= The Saltine Warrior =

Former mascot of Syracuse University in the United States

The Saltine Warrior was the former mascot of Syracuse University in New York, United States. It was in use for the college from 1931 to 1978. Based on a legend about Ogeekeda Hoschenegada, a 16th-century leader of the Onondaga Nation, the mascot acquired popularity after appearing in school publications and eventually became part of the university's culture. At first, the mascot was celebrated across campus, symbolizing pride and spirit. The Saltine Warrior became a rallying symbol which was prominently seen at sporting events and other highly publicized gatherings. However, everything changed in the middle of the 1950s, when the mascot would start to receive high levels of controversy. Students and indigenous communities objected to a caricature costume, to which was worn by members of Syracuse's Lambda Chi Alpha fraternity. The mascot was retired in 1978 as a result of efforts to have it removed, and this marked the beginning of programs designed to increase indigenous inclusion and knowledge on campus.

== History ==
The development of the Saltine Warrior as Syracuse University's mascot became intertwined with the legend of Ogeekeda Hoschenegada, a notable 16th-century chief of the Onondaga Nation. The supposed finding of Ogeekeda Hoschenegada's remains was the central story point. Excavation partner Dr. Burges Johnson made waves when he announced the discovery of what was allegedly an image or likeness of the chief.
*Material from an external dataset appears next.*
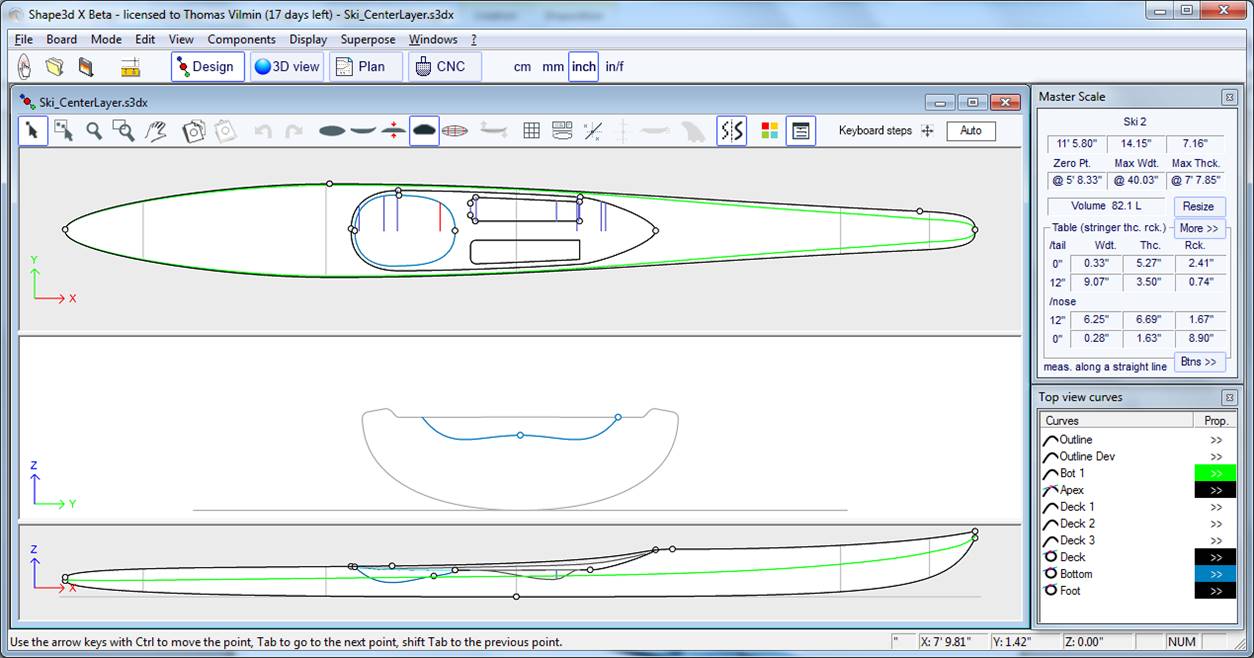Activate the hand pan tool
The height and width of the screenshot is (658, 1254).
(155, 131)
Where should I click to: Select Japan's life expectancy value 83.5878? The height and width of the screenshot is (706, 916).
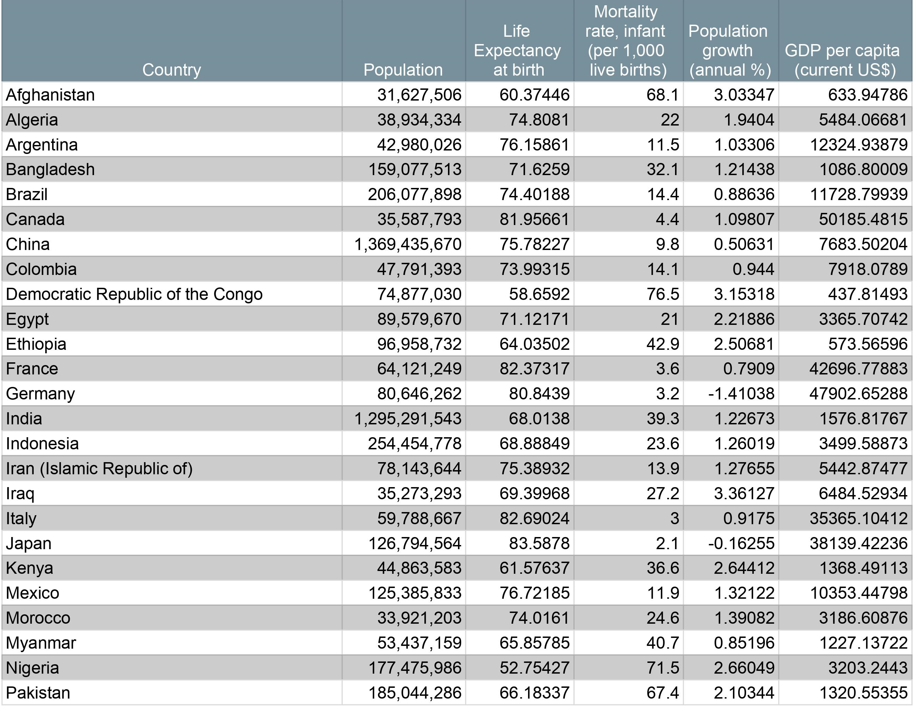[537, 543]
Named "O-gee-ke-da Ho-schen-e-ga-da," which translates to "The Salt (or Salty) Warrior" in English, this representation was made. Throughout the university community and beyond, this revelation sparked curiosity and fascination.

The excavation of the former Syracuse University Women's Building in the late 1920s marked the beginning of this blending of academic culture and historical myth. The academic community was intrigued and fascinated by the widespread belief that Ogeekeda Hoschenegada's remains had been discovered during this dig. Not only was the supposed finding of Hoschenegada's remains intriguing historically, but it soon became a central story at Syracuse University. Even though subsequent information proved the story was untrue, it had a significant and long-lasting effect on the university's culture.

It was published in The Orange Peel in 1931, which provided a forum for the myth's propagation, bringing it to the forefront and igniting interest among college students, sparking extensive attention and discussion. The Daily Orange and other regional news outlets later played a part in spreading the myth and ensuring its perpetuation in Syracuse University students' collective memory. The mascot was retired in response to complaints from a Native American student organization regarding its derogatory representation, even though its existence continued until the late 1970s. The university then looked into a number of mascot alternatives before deciding on Otto the Orange in 1980.

A bronze sculpture portraying the Saltine Warrior sits outside of Carnegie Library, a building on the university's North Campus. Graduate student Luise Meyers Kaish created the sculpture in 1951, and presented it as a gift from the class of 1951. It was abandoned as the sports team mascot in 1978, and the statue was moved in front of the Carnegie Library.

== Controversy ==
The portrayal of the Saltine Warrior received significant controversy in the mid-1950s due to its stereotypes and mimicking of Native Americans. During this period, a member of Syracuse University's Lambda Chi Alpha fraternity began attending football games dressed as an exact replica of the Saltine Warrior. This portrayal includes exaggerated and insulting parts intended to be amusing, but ultimately reinforced negative stereotypes about Native American customs. In 1951, a wooden statue portraying a Native American was used by the football team to scratch tally marks on the figure after defeating a team. During some of the school's football games, a drunk white frat student would “take off into the stands and run around making the "whooping" sounds attributed to Indians and their war dances. He would go through a mock form of native Indian dancing. It was clear that the person doing it didn't know or have any respect for the art form at all,” according to Chancellor Melvin Eggers, the ninth chancellor of Syracuse University.

In 1970, the Onondaga Nation Council of Chiefs met with the Chancellor of the university to have the mascot removed on the basis that it was an offensive reuse of their cultural symbols. After a year of negotiations, the Chancellor agreed to change the mascot.

== Conclusion ==
A myth of the discovery of Native American remains during an excavation has caused a chain reaction of controversy in Syracuse and all involved communities. It has led to protests, harm, and disgrace to native cultures, especially against the Onandagan community. After years of chaos, the university officially retired the name and tried to support Native Americans throughout the process.

The early removal of the culturally inappropriate mascots of Syracuse and other universities has been receiving national attention for years. With more major universities and professional sports teams evolving their mascots, a path is paved for other teams, schools, and other organizations to do the same.